I did not do all those 90-minute sessions out of a desire to exercise that much. It was out of necessity, as my old diet would frequently see my weight increase 2.0 kg and sometimes even 2.5 or a little more. I’ll say the average was about 2.0 kg. (it varied depending on various short-term changes). Now, what is my typical weight increase in the first 16 days of testing the snacks-only diet? I did increase 1.9 on one day, but the typical max increase has averaged about 1.3 kg. That difference of about .7 kg is making a huge difference.
Note that a max increase of 1.3 is not the total increase. The total would be much higher than that. Weight goes up when you eat and back down again when you are not eating. Then, it goes up again when you eat and drifts back down before the next meal/snack. I focus on the max increase in an effort to stay as close to 0 as I can while still getting enough to eat. When I increase to a max of about 1.3 kg, that has been resulting in a slight average weight loss (see below for stats).

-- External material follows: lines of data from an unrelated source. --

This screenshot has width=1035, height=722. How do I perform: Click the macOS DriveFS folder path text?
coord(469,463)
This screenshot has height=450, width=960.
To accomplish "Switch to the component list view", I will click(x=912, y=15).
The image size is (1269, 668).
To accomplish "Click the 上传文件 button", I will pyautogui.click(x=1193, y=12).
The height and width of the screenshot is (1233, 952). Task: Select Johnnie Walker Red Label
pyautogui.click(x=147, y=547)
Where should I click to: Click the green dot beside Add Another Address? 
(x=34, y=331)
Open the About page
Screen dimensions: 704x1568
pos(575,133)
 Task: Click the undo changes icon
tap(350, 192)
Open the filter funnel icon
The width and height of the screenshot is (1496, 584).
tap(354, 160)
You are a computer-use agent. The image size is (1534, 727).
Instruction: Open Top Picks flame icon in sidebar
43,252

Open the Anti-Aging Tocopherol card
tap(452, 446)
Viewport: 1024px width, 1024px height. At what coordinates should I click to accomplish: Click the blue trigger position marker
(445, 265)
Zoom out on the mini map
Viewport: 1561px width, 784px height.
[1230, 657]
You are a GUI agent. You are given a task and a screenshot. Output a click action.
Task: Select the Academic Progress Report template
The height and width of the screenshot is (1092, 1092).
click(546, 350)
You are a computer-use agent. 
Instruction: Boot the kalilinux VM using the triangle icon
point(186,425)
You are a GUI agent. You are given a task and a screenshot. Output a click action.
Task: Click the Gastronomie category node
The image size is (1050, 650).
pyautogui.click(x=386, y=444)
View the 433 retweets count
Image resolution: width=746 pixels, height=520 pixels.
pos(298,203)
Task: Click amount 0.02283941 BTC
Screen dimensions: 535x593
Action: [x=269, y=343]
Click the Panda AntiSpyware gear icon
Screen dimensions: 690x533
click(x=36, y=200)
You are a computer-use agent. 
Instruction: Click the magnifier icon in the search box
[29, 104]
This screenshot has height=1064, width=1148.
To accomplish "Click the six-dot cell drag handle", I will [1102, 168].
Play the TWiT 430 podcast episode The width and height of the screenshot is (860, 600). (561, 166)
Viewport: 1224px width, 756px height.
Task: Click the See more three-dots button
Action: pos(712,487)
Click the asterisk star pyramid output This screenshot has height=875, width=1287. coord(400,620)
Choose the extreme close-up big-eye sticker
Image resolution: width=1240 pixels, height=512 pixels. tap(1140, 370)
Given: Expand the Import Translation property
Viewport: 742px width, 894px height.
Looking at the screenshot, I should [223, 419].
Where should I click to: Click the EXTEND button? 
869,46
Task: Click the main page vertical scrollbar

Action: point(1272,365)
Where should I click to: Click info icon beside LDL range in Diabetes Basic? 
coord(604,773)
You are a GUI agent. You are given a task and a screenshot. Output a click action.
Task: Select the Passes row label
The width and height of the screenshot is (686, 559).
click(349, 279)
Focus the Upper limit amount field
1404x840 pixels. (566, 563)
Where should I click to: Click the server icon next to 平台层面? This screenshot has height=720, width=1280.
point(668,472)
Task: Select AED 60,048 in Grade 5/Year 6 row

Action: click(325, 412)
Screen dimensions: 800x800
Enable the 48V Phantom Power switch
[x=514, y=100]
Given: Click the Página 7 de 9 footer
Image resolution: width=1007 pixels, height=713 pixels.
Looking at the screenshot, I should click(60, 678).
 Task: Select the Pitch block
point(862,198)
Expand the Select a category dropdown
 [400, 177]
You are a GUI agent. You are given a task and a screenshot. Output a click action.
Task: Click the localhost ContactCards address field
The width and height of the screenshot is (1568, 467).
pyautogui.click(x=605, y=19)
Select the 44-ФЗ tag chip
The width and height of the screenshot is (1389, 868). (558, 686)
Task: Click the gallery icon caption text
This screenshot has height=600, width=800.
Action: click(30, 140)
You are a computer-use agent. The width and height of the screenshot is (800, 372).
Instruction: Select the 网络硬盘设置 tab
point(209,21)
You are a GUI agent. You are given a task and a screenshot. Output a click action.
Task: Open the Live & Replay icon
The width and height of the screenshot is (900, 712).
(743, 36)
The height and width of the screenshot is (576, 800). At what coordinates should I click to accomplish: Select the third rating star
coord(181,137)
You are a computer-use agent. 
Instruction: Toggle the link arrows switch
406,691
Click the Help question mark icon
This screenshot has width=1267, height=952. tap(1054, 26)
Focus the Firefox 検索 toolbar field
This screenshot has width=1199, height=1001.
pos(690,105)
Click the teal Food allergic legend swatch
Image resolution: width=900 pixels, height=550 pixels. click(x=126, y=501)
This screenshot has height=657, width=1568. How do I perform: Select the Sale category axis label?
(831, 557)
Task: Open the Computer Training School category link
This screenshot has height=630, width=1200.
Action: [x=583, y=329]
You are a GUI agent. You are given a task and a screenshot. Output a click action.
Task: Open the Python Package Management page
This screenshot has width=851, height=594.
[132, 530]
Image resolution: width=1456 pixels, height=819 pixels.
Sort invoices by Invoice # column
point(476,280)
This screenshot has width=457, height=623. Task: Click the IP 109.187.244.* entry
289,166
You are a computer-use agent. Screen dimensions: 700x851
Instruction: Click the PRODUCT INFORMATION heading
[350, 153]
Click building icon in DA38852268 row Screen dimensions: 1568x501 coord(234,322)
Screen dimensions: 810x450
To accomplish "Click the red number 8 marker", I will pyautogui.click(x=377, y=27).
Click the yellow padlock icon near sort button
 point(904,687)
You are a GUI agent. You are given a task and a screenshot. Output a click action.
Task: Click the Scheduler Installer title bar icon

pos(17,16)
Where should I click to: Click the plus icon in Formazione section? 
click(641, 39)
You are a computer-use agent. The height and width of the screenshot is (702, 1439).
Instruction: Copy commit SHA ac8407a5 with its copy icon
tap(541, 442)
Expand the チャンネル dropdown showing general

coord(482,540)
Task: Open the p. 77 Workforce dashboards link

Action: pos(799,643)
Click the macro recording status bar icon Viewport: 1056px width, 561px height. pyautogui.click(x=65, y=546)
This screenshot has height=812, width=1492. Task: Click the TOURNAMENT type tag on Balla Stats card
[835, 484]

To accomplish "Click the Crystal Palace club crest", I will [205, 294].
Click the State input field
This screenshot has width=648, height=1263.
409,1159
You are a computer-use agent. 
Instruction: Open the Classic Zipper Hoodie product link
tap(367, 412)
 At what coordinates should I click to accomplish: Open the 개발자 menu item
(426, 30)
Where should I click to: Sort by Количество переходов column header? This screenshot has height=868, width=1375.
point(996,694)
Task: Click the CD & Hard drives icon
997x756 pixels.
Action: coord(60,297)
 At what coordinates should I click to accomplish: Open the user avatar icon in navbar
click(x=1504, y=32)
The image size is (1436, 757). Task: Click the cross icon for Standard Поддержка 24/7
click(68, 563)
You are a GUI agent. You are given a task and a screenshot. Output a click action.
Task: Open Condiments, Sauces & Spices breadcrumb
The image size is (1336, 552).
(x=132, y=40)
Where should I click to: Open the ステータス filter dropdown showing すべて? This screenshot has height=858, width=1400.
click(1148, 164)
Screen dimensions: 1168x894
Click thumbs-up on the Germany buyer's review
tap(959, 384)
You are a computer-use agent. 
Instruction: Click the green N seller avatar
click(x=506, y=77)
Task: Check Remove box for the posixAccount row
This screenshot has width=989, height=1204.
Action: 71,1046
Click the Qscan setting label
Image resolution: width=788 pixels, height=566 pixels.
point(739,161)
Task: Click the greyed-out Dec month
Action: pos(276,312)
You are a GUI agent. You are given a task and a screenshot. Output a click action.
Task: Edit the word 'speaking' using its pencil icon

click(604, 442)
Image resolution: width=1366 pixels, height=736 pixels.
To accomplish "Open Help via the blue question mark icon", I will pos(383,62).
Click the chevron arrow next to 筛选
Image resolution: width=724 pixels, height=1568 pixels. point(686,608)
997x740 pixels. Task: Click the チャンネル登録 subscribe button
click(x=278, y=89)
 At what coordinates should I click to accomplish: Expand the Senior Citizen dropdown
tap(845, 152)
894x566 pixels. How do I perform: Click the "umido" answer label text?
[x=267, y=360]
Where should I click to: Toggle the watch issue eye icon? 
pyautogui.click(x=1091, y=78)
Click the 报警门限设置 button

The approximate difference of .7 kg has not necessarily resulted in a net additional loss of .7 kg. It doesn’t really work that way. But before, it was odd to lose weight on a break day, and I gained weight on most of them. Now, I have totally reversed that and am at a net weight loss even with little exercise. This is the huge difference. I am maintaining and actually even losing a little even with almost no running (only 2 sessions in 17 days and also no running the other 4 days where I cheated or had a partial cheat day).
In 16 days, I have lost 2.0 kg, for an average of .125 kg per day. However, this average does go down to .05 kg per day for days with no exercise. The 2 days with exercise helped a lot, as I lost 1.3 kg of the total of 2.0 on just those 2 days. It should be noted, though, that the days right after these exercise days have not been good. I am tracking this to see if there is a negative effect the day after exercising. So far, I gained .5 kg on those days. But even deducting that from the 1.3 kg lost, it would still be a loss of .8 kg on those 4 days (2 exercise days and the 2 days after), for an average of .2 kg on those days.
I expect to lose some weight when exercising. That is the easy part to figure out. The real issue for me is whether I can get close to breakeven with no exercise. That has been a big success the first 14 days with no exercise.
I gained a lot of weight on the 4 bad days, which is why I was actually .1 kg over at the end of the 4 cheat/semi-cheat days (in the 2 days since then, I am back under the starting weight with 2 good days). But that only means I can’t be taking so many cheat days. 4 days like this in 3 weeks is obviously too much. I prefer to have only 1 or 2 cheat days per month. If I do that, I would be doing much better. But even with the 4 bad days over this period and only 2 days with exercise, I have lost .4 kg overall, reducing from 79.0 to 78.6 kg. With all these cheat days and almost no exercise (2 hours total), I am actually losing weight. The results are far better than anything I would have expected.